Text passage:
▼

Sweep in and save the day in your surgical suite
Veterinary medicine has come a long way in its recognition and treatment of pain in animals. As a private practice veterinary anesthesiologist, I often consult with general practices that seek to improve the pain management for patients undergoing surgery. Here are three common mistakes with easy fixes to improve pain control in your practice.
1. Don’t trust the fog
Inhaled gas anesthetics do not provide any analgesia. Although anesthetized patients do not consciously perceive pain, they can still have the physiologic response to a painful stimulus during surgery, as evidenced by increased respiratory and heart rates during painful surgical procedures. If other methods of pain control are not provided, then the level of gas anesthesia will most likely need to be increased, and this will surely compromise cardiopulmonary function. Furthermore, when this physiologic response to pain is not interrupted early, it can lead to pain that is more difficult to treat after surgery and abnormal pain states.
Thus, analgesics should be included in a premedication protocol before anesthetic induction. Patients will require significantly less pain medication after the surgery when analgesia is administered preoperatively—and they will more often have a smooth calm recovery.
During surgery, if your patient is continuing to have physiologic responses to surgery that require you to increase the setting on the vaporizer above what you think is standard for this type of operation, consider repeating a dose of injectable analgesics. The most common pain medications used during surgery are opioids. They are generally safe, and doses can be repeated even if the premedication was given within an hour. But note this is not true of buprenorphine; it has a ceiling effect, so you are unlikely to get an improvement with escalating doses.
2. Boot the butorphanol for pain
Speaking of administering an opioid, butorphanol is an opioid commonly given before surgery for pain control. It also causes sedation, which facilitates the placement of an intravenous catheter. But in the past few decades, research has shown that butorphanol is a poor analgesic with a short duration of action. Furthermore, because butorphanol is a mu receptor antagonist, it may interfere with the efficacy of more potent and proven analgesics, such as hydromorphone, that are mu receptor agonists.
Butorphanol provides good sedation, but this can be mistakenly interpreted as comfort in patients that have pain. Thus, butorphanol is only recommended for sedation and not surgical pain. A better choice for pain control during surgery is hydromorphone or methadone.
3. Potent pain, mighty measures
When choosing an analgesic for a patient having surgery, one size does not fit all. Each type of surgery is associated with different amounts of pain. Orthopedic and abdominal surgeries are often associated with marked pain. Surgeries to remove small masses from the skin are associated with mild to moderate pain. It is important to anticipate this difference and choose an appropriate analgesic.
In addition, for extensive surgical procedures, additional analgesics that work via a different mechanism should be added—a concept known as multimodal analgesia. Using different analgesics that work by different mechanisms allows for superior pain control compared with any one drug alone. This also allows you to reduce the dose of each individual drug and, thus, minimize side effects.
Patients with well-controlled pain during and after surgery will have vastly improved recoveries. When patients are comfortable they are more likely to eat, maintain mobility and have earlier hospital discharges. These are often the concerns raised by clients after surgery and will put them at ease as well.

▲

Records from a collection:

▼

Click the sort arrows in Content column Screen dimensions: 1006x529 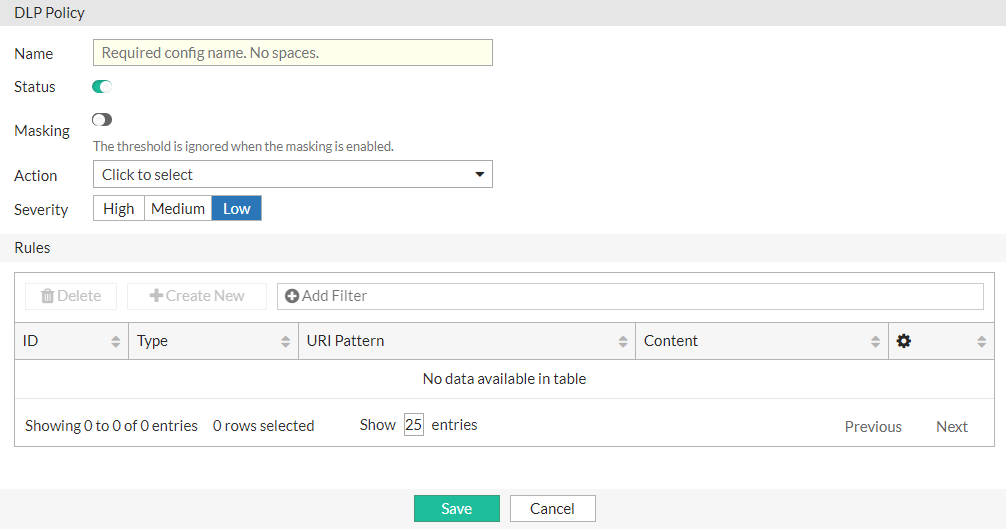875,342
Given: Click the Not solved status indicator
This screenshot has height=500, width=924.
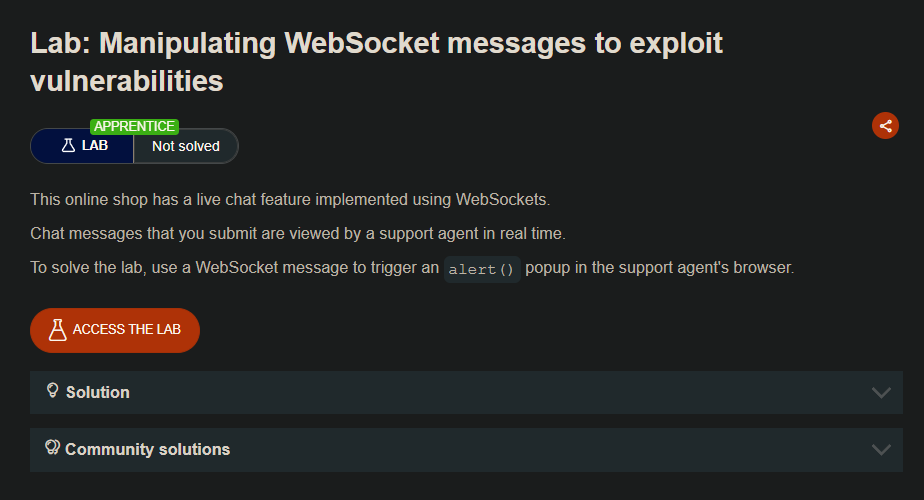Looking at the screenshot, I should pyautogui.click(x=185, y=146).
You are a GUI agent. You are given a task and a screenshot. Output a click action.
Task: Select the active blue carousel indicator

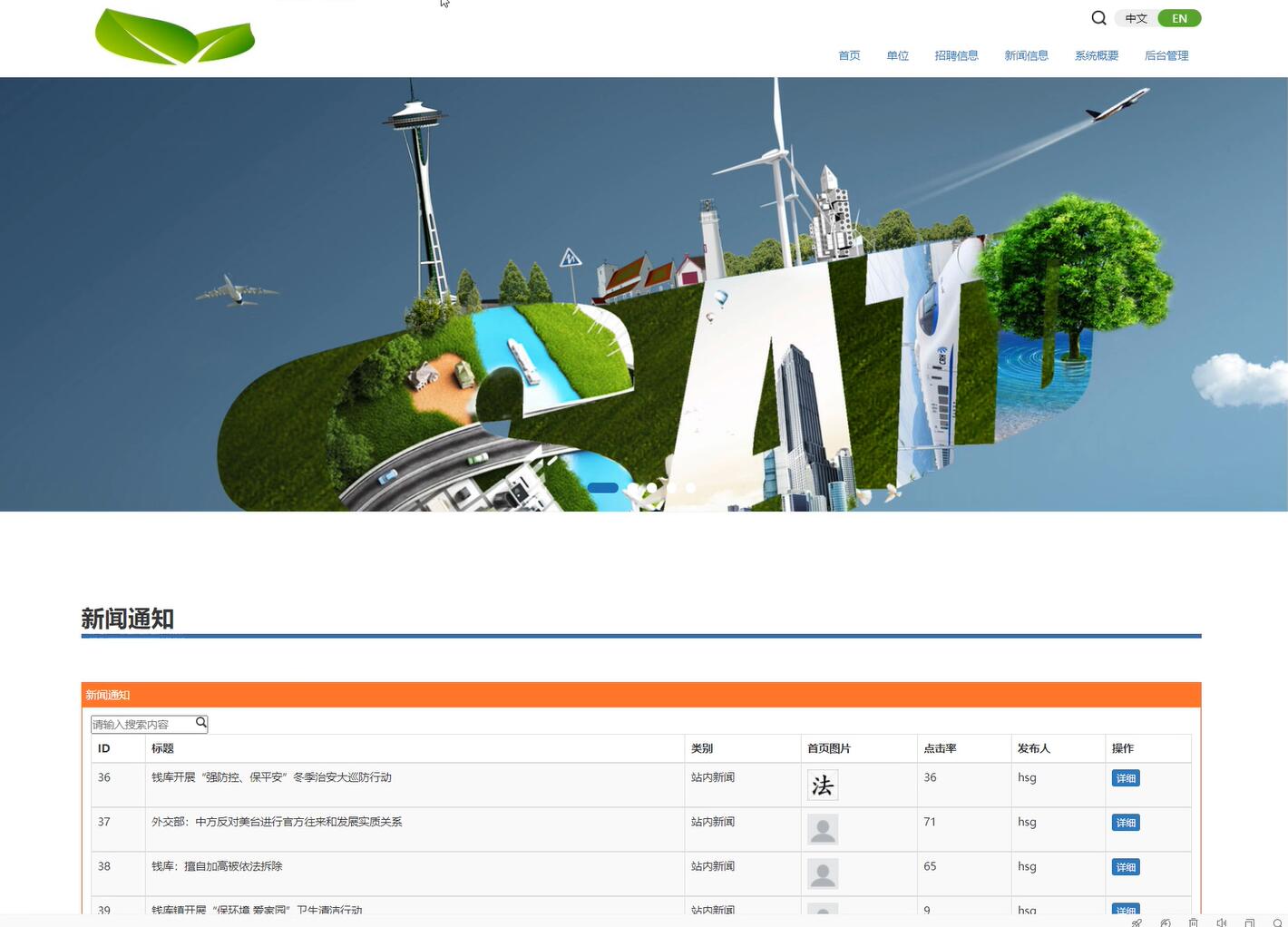pyautogui.click(x=602, y=488)
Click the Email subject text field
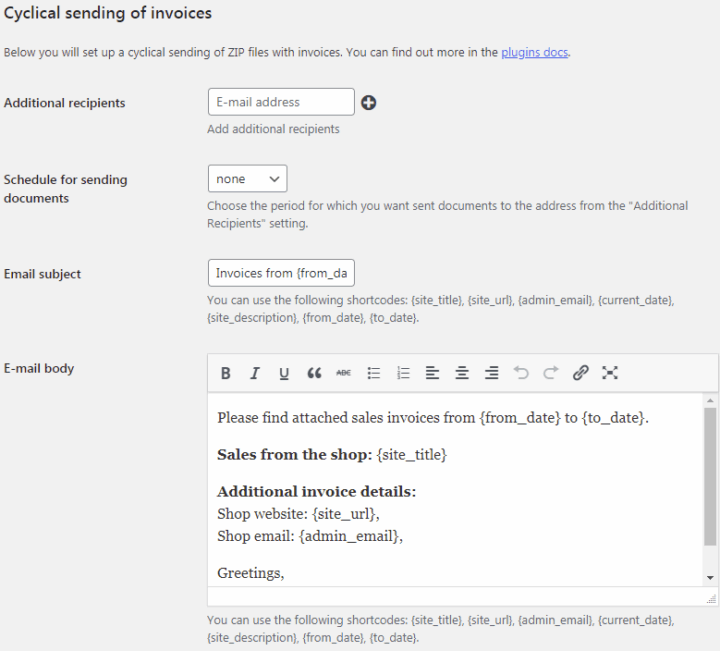Image resolution: width=720 pixels, height=651 pixels. tap(280, 273)
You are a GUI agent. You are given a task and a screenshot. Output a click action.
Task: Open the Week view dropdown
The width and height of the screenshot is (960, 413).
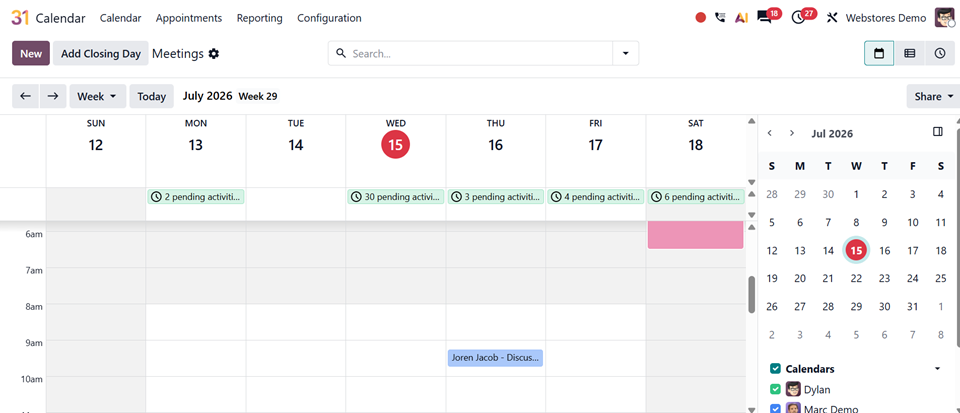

▲

Exercise: List every drug that the article about surgical pain control names specifically. Rely only on the article about surgical pain control.

Reply:
buprenorphine
butorphanol
hydromorphone
methadone